→ **Exercise material**
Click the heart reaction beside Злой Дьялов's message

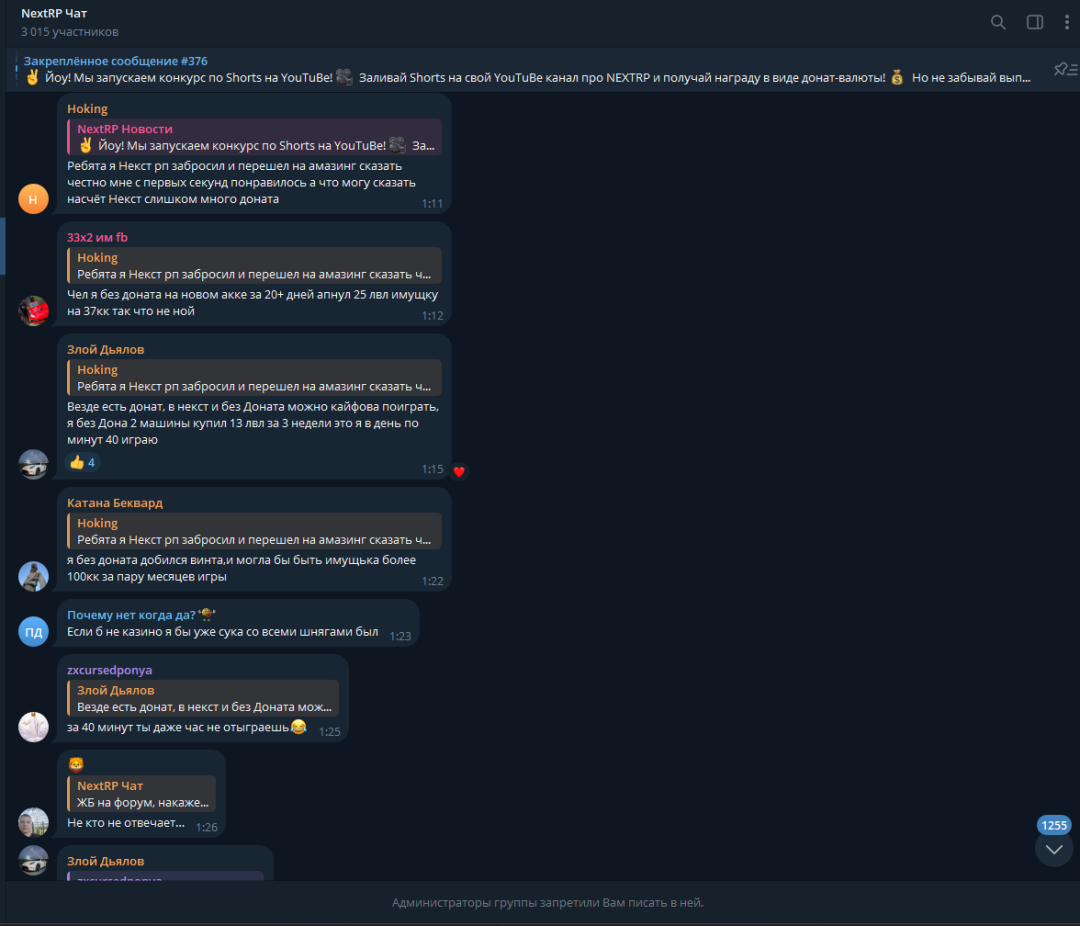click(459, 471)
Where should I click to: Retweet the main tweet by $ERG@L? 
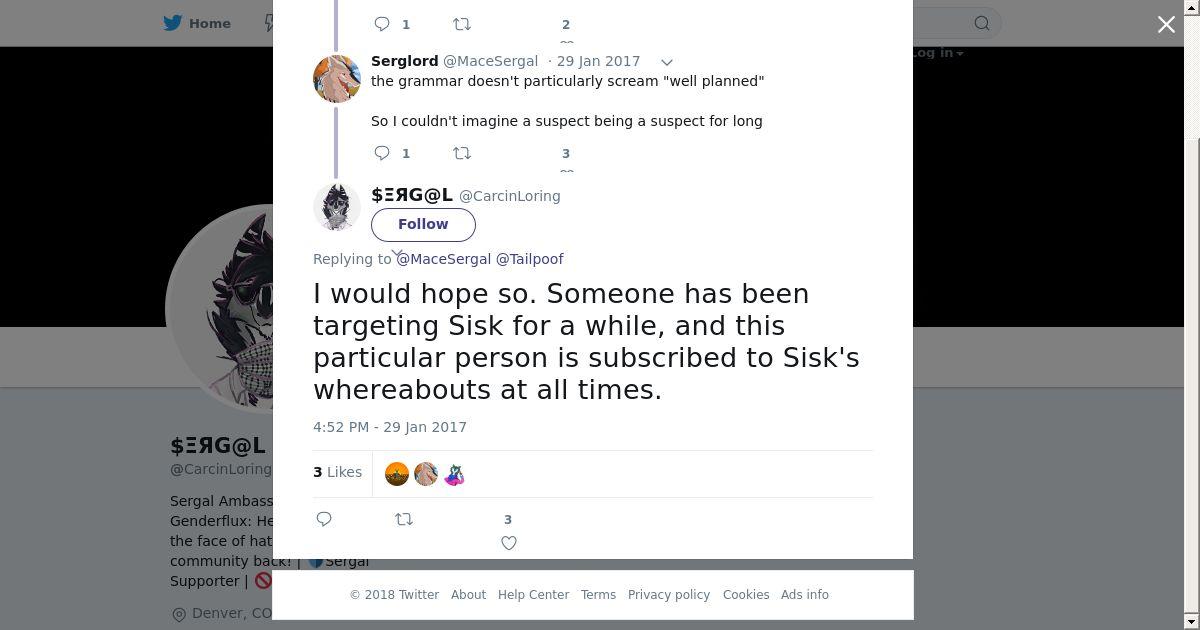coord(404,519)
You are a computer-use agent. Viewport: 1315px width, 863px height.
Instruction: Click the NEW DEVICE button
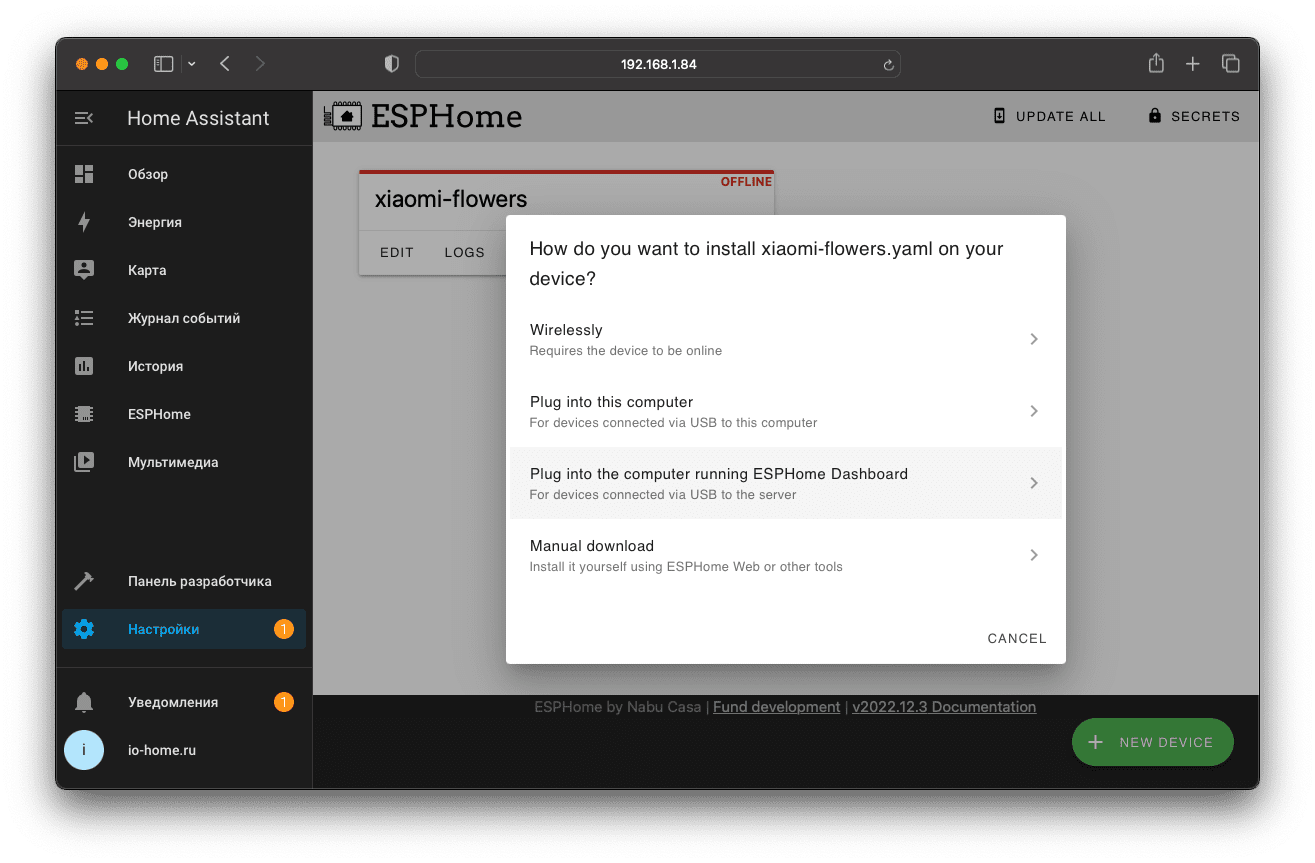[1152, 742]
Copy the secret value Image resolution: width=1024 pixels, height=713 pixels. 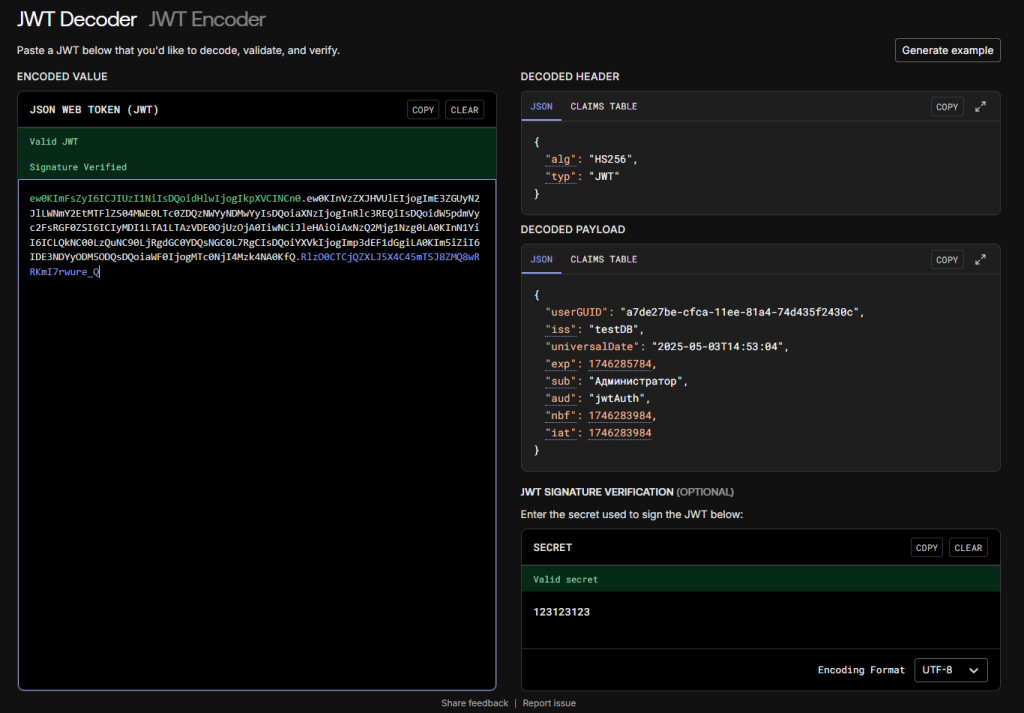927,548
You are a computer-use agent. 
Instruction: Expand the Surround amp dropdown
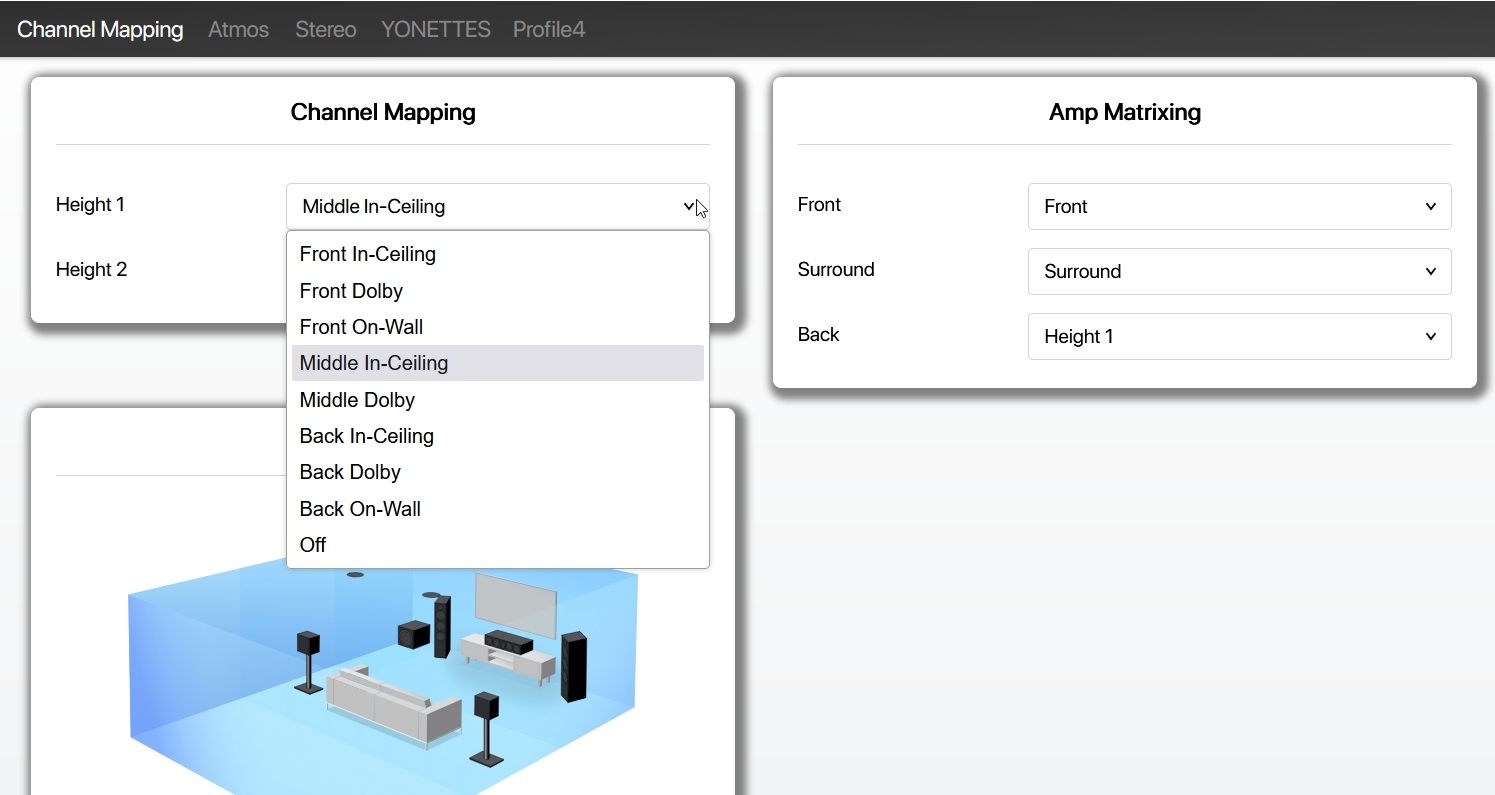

→ **Your instructions**
Using the listing, say how many lines include the word "agent", and add nothing else.

→ **Written answer**
2